Member of the Maryland Senate from the Cecil County district
- In office 1840–1845
- Preceded by: Levi H. Evans
- Succeeded by: Hiram McCullough

Personal details
- Born: c. 1800/1801 Lancaster County, Pennsylvania, U.S.
- Died: August 2, 1884
- Resting place: Presbyterian Church Elkton, Maryland, U.S.
- Party: Whig
- Occupation: Politician

= George R. Howard =

American politician (died 1884)

George R. Howard (c. 1800/1801 – August 2, 1884) was an American politician from Maryland. He served as a member of the Maryland Senate, representing Cecil County, from 1840 to 1845.

==Early life==
George R. Howard was born in 1800 or 1801 in Lancaster County, Pennsylvania.

==Career==
Howard was a Whig prior to the Civil War. He served as a member of the Maryland Senate, representing Cecil County, from 1840 to 1845. In 1845, he was appointed by Governor Pratt as register of wills in Cecil County. He remained in that role until the Maryland constitution of 1851.

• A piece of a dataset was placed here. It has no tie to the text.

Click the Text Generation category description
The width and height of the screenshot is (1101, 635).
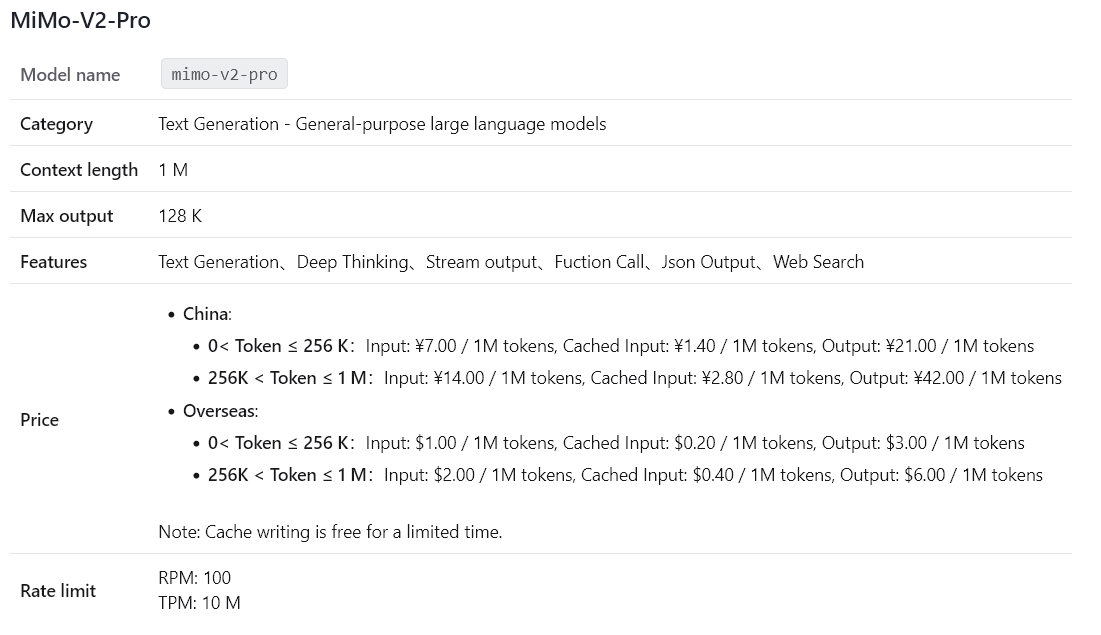[382, 124]
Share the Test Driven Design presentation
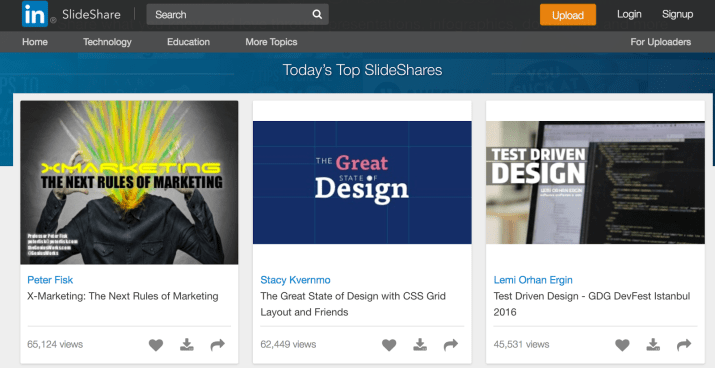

During the war, Howard was a member of the Union Party. He was elected as colonel of the 6th Maryland Regiment. He was an active member of the service for about a year or more. After leaving the army, Howard returned to his farm at Elk Neck. He then moved to Elkton. In 1867, he was elected a member of the constitutional convention of Maryland. He was appointed deputy collector of internal revenue. He then served as justice of the peace until he left the role after becoming sick around 1880.

==Personal life==
Around 1880, Howard suffered a stroke of paralysis. Howard died on August 2, 1884. He was buried at the Presbyterian Church in Elkton.